Manchester United followers know full well that Alex Ferguson is a world-class wind-up merchant, and that, were he chewing gum on anyone else’s watch they’d be queuing up to have a pop.

Rafael Benitez’s rap-sheet against the Scot – in which he was accused of everything bar ruining Robbie Keane’s confidence with that ‘only worth £0.5m not £5m’ jibe some seasons ago – was ‘factually’ correct, sure, but it made the Liverpool manager look like a man with way too much time on his hands.

Both he and his supporters have portrayed it as Benitez simply standing up to Fergie (a man with “no dignity” according to Gilesy; “a bully” says Dunphy); laying down a no-more-bullshit marker; possibly trying to create a siege mentality within his title-chasing squad. Maybe that was his intention, but it was a distraction that needlessly piled pressure on his players.

Ferguson, who’s come out of it looking a semi-rational human being, says judging by the “venom” with which he was attacked, Benitez must have been “disturbed.”

Perhaps it’s the kidney stones (two ops and a third pending – ouch) but Rafa’s mood was certainly mean as he took Fergie to task for all but running football.

What did managers do of a Thursday before press conferences became obligatory? Oh yeah, “coach”, which, if I remember correctly (and how could one forget given Rafa’s penchant for repetition) was what the men who gave him £20.3m to buy and then rest Robbie Keane suggested he should stick to last year.

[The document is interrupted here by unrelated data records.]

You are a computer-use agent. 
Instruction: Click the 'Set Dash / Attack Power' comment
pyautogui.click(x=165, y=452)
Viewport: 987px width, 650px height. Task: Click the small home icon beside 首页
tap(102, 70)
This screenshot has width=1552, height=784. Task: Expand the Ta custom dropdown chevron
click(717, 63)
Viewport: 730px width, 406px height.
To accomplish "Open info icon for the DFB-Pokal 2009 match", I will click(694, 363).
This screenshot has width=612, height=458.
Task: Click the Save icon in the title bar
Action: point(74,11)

That the Premier League leaders could only draw with fourth-from-bottom Stoke (starting the game with his two top strikers on the bench, and Keane sat idly by throughout) while United cruised to victory against a heartless Chelsea side, made the Spaniard’s carefully-scripted swipe seem even more ill-advised and premature at the very least.

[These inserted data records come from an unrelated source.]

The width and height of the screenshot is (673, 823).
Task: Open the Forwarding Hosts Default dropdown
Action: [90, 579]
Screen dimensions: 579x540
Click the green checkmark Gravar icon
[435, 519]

Explaining his eruption, Benitez, who was riled by Ferguson’s suggestion that Liverpool were bound to get nervy during the run-in, said it’s a sign a team is feeling the heat when they start talking about others. Which is exactly the message he himself sent out.

Credit crunch

As for Chelsea, the club destined in Peter Kenyon’s mind for global domination and popularity not to so long ago, is not exactly brimming with confidence, with speculation growing that owner Roman Abramovich may be thinking of cutting his losses.

The players’ sudden disinterest (my, didn’t John Terry’s pre-Christmas sending-off and suspension seem convenient) would appear to mirror that of their billionaire chairman, whose attendance at games is increasingly sporadic.

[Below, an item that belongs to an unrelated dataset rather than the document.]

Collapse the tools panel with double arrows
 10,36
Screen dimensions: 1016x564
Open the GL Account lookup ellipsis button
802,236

Though the evidence has been there for some time that, as a team, the Pensioners have peaked (possibly too AC Milan-like age-wise for the hurly burly of English football) the club are engaged in more cost-cutting than spending of late, with even a man of Abramovich’s means reportedly feeling the credit crunch.

Having invested £578m of his dubiously-accumulated personal fortune – which is thought to have ‘dwindled’ by £3bn to ‘just’ £7bn – to buy a winning team (giving rise to a £700m ‘soft debt’ he would be owed should he sell), the man who effectively pays several stars half-a-million sterling a month has now decided enough’s enough; that the business must pay its way. Fat chance.

The cooling of his love affair with Chelsea FC might be traced to his relationship breakdown with Jose Mourinho (who was at Old Trafford to see the pressure mount on ‘Big Phil’ Scolari’s shoulders) and the Russian could be forgiven for feeling like this particular game of football roulette isn’t worth the gamble, or the hassle.

He bought them as a plaything to begin with; now he may well be on the look-out for another slightly-less-expensive hobby.